Not going to college was never an option for my family because in our culture not attending college is viewed as equal to not attending middle school. We had a short list of options: community college? Can’t, the tuition price would still be higher for me. Sending me back to Greece alone to go to college for free, even though we wouldn’t be able to see each other again until the immigration issues were settled? Can’t, our house burned down shortly after that idea was proposed by my mother. Okay, well maybe not a short list of options, more like two options that were quickly eliminated.

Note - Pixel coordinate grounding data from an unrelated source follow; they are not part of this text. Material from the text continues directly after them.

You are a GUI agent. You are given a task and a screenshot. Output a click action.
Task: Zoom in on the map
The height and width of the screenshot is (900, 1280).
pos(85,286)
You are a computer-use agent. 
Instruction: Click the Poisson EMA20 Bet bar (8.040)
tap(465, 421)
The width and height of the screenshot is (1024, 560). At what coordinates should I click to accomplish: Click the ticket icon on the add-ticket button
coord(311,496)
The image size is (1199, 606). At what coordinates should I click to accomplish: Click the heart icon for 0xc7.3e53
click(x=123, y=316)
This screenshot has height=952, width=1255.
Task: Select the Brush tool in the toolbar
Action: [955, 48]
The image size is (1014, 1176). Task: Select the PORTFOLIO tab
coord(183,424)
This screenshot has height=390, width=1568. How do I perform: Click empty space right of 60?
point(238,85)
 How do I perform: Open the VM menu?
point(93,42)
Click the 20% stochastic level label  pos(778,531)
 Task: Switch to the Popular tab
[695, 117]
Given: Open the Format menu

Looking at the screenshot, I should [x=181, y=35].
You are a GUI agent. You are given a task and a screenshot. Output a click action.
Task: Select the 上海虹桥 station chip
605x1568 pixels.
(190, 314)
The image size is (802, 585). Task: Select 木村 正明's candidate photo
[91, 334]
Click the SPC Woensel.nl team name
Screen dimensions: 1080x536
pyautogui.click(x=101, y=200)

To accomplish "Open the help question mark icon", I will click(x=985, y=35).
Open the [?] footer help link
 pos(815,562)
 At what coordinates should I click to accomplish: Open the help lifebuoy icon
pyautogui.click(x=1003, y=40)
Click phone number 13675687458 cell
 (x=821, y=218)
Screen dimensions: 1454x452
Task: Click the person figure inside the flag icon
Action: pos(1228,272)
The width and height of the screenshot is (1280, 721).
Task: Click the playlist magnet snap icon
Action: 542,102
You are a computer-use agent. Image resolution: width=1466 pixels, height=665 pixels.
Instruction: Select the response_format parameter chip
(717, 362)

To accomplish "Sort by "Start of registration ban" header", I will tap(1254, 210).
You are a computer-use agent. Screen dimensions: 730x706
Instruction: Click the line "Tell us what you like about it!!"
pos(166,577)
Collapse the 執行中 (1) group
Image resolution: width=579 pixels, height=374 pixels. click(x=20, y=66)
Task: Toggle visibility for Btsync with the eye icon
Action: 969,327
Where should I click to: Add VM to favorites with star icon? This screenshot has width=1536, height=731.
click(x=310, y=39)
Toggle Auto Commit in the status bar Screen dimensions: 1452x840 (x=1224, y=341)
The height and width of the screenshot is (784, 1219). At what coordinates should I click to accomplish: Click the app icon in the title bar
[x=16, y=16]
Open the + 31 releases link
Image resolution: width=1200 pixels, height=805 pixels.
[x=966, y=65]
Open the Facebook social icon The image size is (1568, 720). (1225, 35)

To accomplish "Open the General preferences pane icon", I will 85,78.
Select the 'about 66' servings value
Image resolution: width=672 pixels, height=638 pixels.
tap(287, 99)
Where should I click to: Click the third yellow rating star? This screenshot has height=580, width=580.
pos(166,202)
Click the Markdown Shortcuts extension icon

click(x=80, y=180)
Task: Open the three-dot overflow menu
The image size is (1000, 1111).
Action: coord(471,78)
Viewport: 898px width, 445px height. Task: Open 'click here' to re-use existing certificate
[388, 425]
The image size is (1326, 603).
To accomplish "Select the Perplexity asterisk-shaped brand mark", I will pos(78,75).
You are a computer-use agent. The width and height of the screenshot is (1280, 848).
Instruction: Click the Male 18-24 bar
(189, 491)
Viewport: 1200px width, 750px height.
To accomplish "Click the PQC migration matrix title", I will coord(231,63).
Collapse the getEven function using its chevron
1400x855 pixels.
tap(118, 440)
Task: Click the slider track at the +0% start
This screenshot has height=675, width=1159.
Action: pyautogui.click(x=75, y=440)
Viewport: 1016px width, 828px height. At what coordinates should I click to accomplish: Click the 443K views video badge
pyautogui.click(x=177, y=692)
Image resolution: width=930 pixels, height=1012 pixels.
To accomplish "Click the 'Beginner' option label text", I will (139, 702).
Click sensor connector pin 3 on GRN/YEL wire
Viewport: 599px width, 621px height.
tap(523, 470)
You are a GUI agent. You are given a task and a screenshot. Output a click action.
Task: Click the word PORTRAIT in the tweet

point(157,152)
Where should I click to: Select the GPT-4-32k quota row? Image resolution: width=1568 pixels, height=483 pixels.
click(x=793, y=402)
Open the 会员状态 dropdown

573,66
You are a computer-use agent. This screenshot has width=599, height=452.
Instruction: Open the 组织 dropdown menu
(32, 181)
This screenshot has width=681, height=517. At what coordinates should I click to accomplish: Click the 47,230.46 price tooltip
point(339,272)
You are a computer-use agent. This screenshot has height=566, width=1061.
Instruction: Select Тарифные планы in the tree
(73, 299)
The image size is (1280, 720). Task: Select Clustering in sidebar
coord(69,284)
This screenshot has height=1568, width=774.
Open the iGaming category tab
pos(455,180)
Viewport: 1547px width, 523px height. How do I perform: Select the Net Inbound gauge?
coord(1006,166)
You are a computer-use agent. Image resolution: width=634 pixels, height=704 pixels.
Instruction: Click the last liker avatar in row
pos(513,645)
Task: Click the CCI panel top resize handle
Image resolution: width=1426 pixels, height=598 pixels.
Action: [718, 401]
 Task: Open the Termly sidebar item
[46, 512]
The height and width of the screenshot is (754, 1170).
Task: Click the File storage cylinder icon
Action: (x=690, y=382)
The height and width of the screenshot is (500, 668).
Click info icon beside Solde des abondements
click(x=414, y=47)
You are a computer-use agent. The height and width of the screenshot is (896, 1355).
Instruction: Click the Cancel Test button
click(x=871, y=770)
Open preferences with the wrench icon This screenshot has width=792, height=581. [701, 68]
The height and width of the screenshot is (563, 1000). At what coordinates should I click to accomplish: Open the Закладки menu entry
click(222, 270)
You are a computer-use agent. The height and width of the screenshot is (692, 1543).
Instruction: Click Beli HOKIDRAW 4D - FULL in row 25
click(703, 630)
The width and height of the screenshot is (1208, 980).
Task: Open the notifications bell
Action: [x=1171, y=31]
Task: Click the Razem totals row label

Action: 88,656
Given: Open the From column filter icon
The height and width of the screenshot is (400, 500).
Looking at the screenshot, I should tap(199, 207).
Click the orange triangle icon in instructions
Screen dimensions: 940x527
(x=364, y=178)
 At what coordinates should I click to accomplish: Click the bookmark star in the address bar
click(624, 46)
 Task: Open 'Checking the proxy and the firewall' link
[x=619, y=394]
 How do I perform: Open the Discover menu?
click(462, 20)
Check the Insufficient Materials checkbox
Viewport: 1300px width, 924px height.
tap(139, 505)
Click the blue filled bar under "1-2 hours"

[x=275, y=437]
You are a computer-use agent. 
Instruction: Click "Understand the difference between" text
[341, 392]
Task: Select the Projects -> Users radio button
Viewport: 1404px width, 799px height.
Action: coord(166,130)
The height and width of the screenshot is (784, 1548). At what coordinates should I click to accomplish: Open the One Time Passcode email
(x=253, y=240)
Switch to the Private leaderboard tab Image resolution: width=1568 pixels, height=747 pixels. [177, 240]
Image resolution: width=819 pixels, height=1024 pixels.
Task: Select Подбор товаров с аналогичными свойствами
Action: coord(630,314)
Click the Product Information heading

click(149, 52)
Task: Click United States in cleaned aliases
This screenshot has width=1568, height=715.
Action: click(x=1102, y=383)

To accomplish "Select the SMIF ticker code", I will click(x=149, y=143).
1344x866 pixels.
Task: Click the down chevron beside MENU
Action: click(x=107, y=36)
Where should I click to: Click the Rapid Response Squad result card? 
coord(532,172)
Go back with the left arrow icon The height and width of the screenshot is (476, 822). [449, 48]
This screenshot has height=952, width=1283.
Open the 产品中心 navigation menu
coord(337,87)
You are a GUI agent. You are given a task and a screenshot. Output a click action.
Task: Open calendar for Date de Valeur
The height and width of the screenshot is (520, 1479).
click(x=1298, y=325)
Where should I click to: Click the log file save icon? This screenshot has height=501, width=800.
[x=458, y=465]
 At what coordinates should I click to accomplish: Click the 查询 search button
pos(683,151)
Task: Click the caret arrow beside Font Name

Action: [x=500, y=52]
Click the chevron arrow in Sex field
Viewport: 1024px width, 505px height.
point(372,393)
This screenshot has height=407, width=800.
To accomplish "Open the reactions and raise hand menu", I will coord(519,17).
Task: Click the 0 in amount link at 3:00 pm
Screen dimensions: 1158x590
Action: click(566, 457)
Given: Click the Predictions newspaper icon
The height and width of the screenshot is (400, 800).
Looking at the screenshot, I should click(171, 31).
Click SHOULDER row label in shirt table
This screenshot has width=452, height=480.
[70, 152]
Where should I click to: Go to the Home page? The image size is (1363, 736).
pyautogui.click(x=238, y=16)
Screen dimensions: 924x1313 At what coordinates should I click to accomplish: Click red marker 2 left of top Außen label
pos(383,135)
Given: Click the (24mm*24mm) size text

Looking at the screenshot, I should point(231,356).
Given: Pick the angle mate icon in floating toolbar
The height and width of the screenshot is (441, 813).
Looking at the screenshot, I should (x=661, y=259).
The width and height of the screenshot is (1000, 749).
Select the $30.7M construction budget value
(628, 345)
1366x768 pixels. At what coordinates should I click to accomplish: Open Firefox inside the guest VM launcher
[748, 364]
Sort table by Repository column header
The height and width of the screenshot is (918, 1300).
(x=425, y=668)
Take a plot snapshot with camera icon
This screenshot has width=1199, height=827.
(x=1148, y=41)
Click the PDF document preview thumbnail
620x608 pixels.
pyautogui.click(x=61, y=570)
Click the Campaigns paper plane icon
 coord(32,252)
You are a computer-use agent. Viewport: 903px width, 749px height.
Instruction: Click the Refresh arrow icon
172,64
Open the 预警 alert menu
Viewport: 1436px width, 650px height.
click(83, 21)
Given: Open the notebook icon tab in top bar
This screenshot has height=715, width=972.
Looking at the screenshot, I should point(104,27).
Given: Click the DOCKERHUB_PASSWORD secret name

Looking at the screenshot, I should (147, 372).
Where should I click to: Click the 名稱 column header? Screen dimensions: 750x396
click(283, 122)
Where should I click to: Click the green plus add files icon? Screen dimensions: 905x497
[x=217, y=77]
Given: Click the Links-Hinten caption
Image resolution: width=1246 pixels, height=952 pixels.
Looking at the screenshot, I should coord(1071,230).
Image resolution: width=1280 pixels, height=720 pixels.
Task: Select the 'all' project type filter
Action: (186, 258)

Thankfully, I was and I am surrounded by a group of very supportive, loving people: my high school teachers dedicated so much time to helping me build my resume and send it out to private scholarship organizations, while also helping me balance my two jobs and schoolwork, so I can still finish high school with good/decent grades. My parents were there cheering me along the way, making sure I never let myself get discouraged and give up.
Before having to go through this, my mindset was very different. I thought life can only be either black or white (meaning either yes or no, no ways in between). You either had it easy, or you didn’t bother to do it at all. I learned that there are always alternatives if you look hard enough, there are ways that you can achieve your goal even if it seems impossible. It seemed impossible to me, too — but I made it.
I hope I can inspire other people that feel like they are in a dead end. I am starting my studies in September and have already registered for classes. I will forever be grateful for my high school teachers and parents, and for myself as well. Because if I wasn’t so “obsessive’’ and “annoying” about things, I wouldn’t have pushed through.